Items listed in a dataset
————
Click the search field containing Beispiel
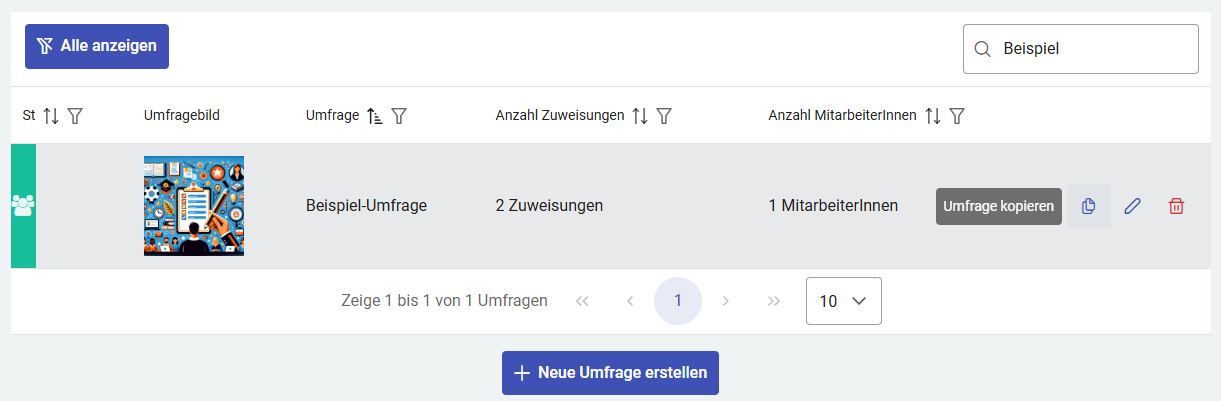The height and width of the screenshot is (401, 1221). click(x=1090, y=49)
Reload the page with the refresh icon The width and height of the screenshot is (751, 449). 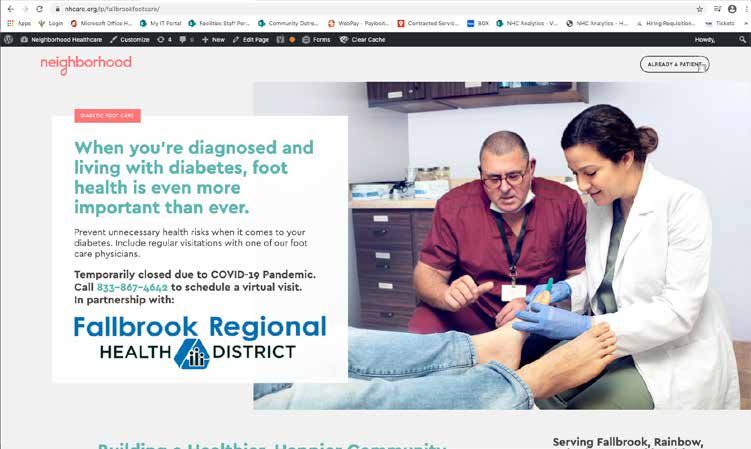[x=40, y=9]
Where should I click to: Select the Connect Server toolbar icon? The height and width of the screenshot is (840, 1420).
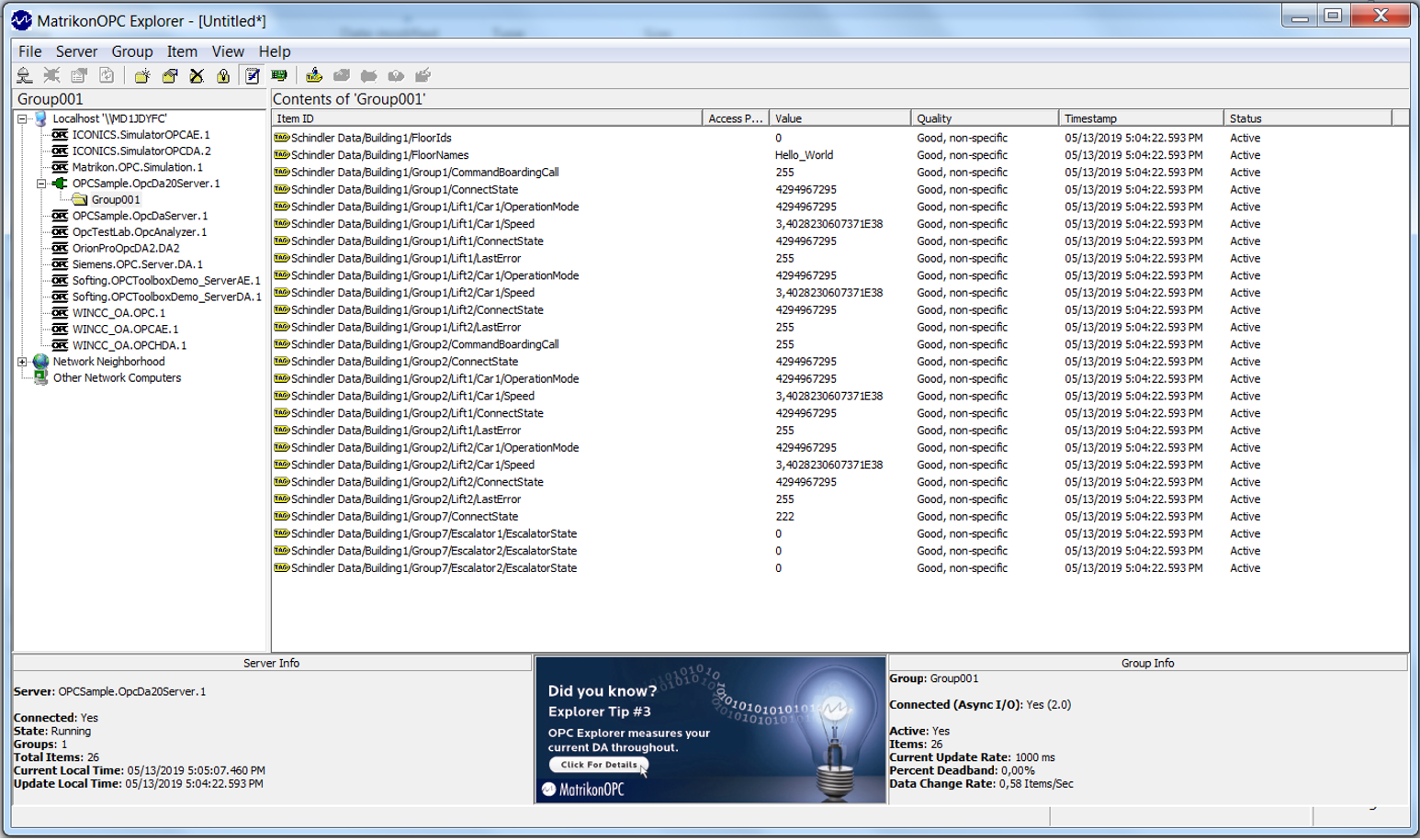click(x=23, y=75)
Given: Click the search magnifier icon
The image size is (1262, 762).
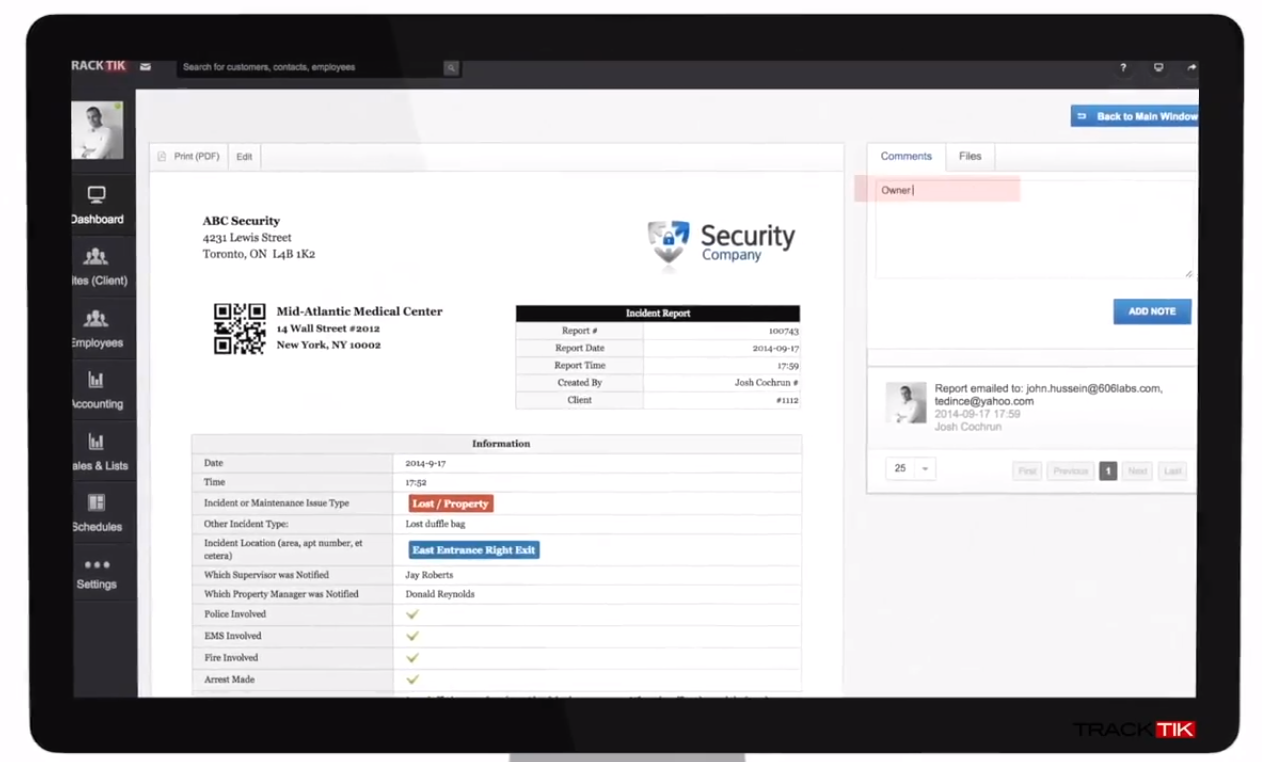Looking at the screenshot, I should tap(451, 68).
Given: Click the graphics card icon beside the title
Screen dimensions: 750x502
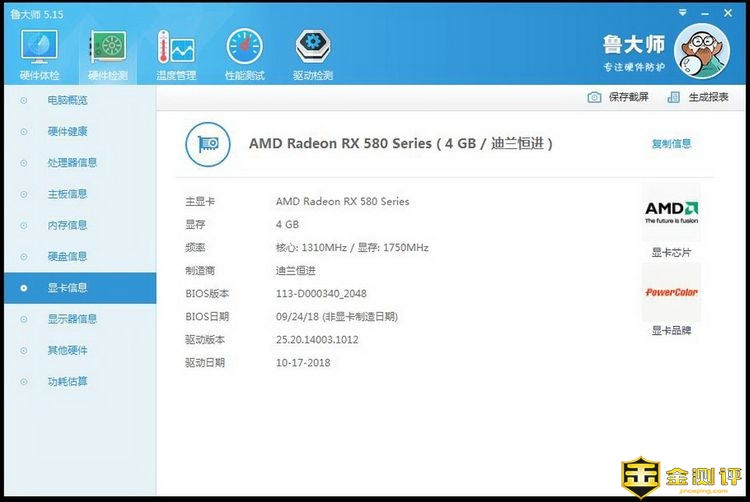Looking at the screenshot, I should 208,144.
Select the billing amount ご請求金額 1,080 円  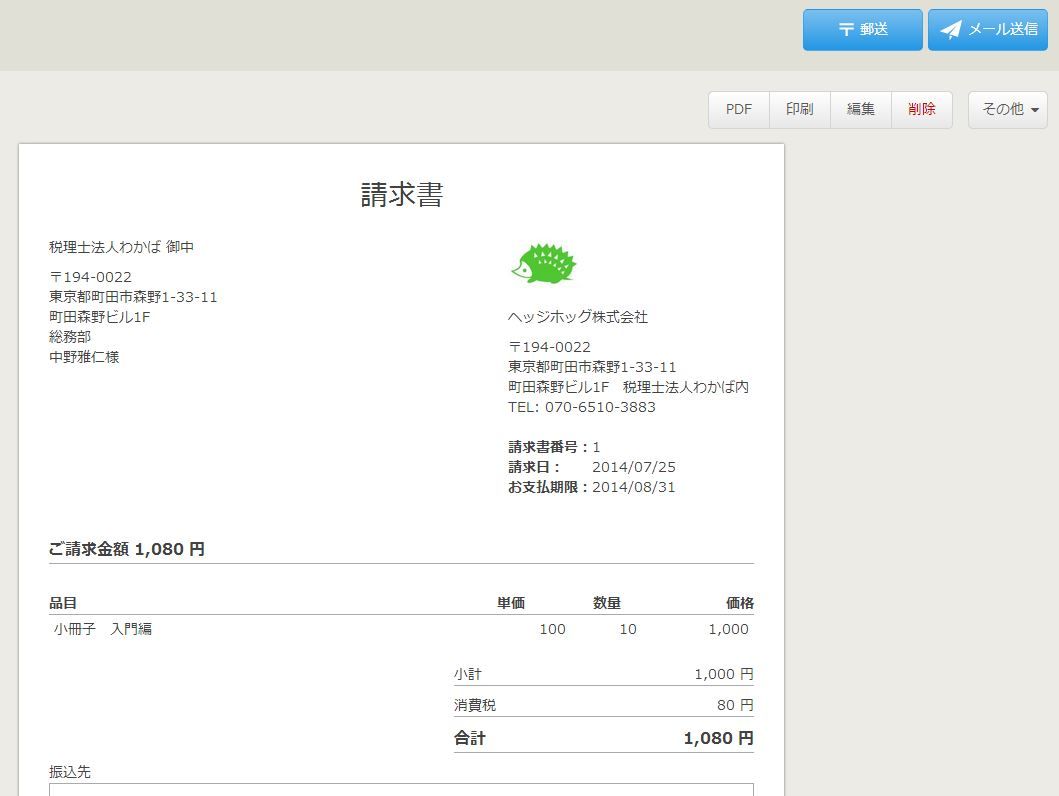tap(126, 548)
————
- Written problem: List each line of the data above that includes the word "Given".

- Reply:
Given: Click the search magnifier icon
Given: Click the graphics card icon beside the title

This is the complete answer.